Militant_Tiger said:


> I view it as a sign of racism and ignorance. I have no more respect for someone who flies a confederate flag than one who flies a Nazi flag.


More than 144 years after its creation, the Confederate battle flag remains a potent symbol.....

The arguments are familiar: Supporters of the flag say it honors those who valiantly fought for the South in the Civil War. Critics say the Confederate flag is a symbol of racism and an ugly reminder of slavery.

Few symbols rival the Confederate flag for the ability to evoke such a wide range of passions. It is perhaps not surprising that those passions tend to run along racial lines.

A Mason-Dixon poll conducted in January of 2000 found that 77% of African-Americans believe the flag is a symbol of racism, and just 9% characterize it as a symbol of Southern heritage. 66% of whites responding to the survey said the flag symbolizes Southern heritage, while just 21% describe it as a symbol of racism.

This is a controversy that will be resolved after extensive public debate and discussion.
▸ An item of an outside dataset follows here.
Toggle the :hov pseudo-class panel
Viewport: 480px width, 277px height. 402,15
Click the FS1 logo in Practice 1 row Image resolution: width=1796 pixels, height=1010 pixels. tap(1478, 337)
News media coverage, advocacy groups and political pressures all ensure a public resolution to a public problem.

Contrast that, though, with how we handle similar controversies involving the Confederate flag and a younger generation:

In May of 1999, a Stewart County, Tenn., high school student was suspended from school for three days because he incorporated four Confederate flags into a collage as part of a class assignment. Kenny Perry superimposed one of the flags over the face of boxer Mike Tyson in artwork intended to demonstrate "who I was, who I am and who I am going to be." The English teacher graded the assignment and displayed it in the hallway of the school. After the principal saw the artwork, the young man was suspended because his collage was regarded as "racially hostile speech."

Still pending is a lawsuit against two assistant principals in Volusia County, Fla., who suspended 16-year-old student Wayne Deno for nine days for showing his friends a miniature Confederate flag during a lunchtime conversation about the Civil War.

In Midland, Texas, a principal censored a high school newspaper editorial that called on students not to wave a Confederate flag at athletic events. The administration's reasoning: The symbol of the Confederate flag is so divisive that even a well-meaning editorial speaking out against it could lead to disruption.

Much of the progress we've made in civil rights in this country has come through the exercise of First Amendment rights. That has included marches, rallies and, yes, controversial and often confrontational comments directed at others. By not permitting people to make comments that might potentially offend, we minimize confrontation, but we also eliminate candid and constructive conversation.

Provocative symbols like the Confederate flag can indeed pull us apart, but the free and open airing of these issues offers us our very best chance of pulling together.

Please keep the chat civil guys. How else can every side of the issue be objectively explored?

my :2cents:

Ryan

.
excerpts taken from firstadmendmentcenter.org


----------



## gooseboy (Sep 13, 2005)

Ripline said:


> LOSERS!!!
> Get over it or we will stop paying your welfare!


Ripline who are you calling a looser? Everyone here is just staiting what they think to a question asked. :eyeroll:

Although the flag does represent the southern culture many of the southereners still believe part of there culture is to not like african americans and many of them still do not.


----------



## dlip (May 16, 2004)

Militant_Tiger said:


> I view it as a sign of racism and ignorance. I have no more respect for someone who flies a confederate flag than one who flies a Nazi flag.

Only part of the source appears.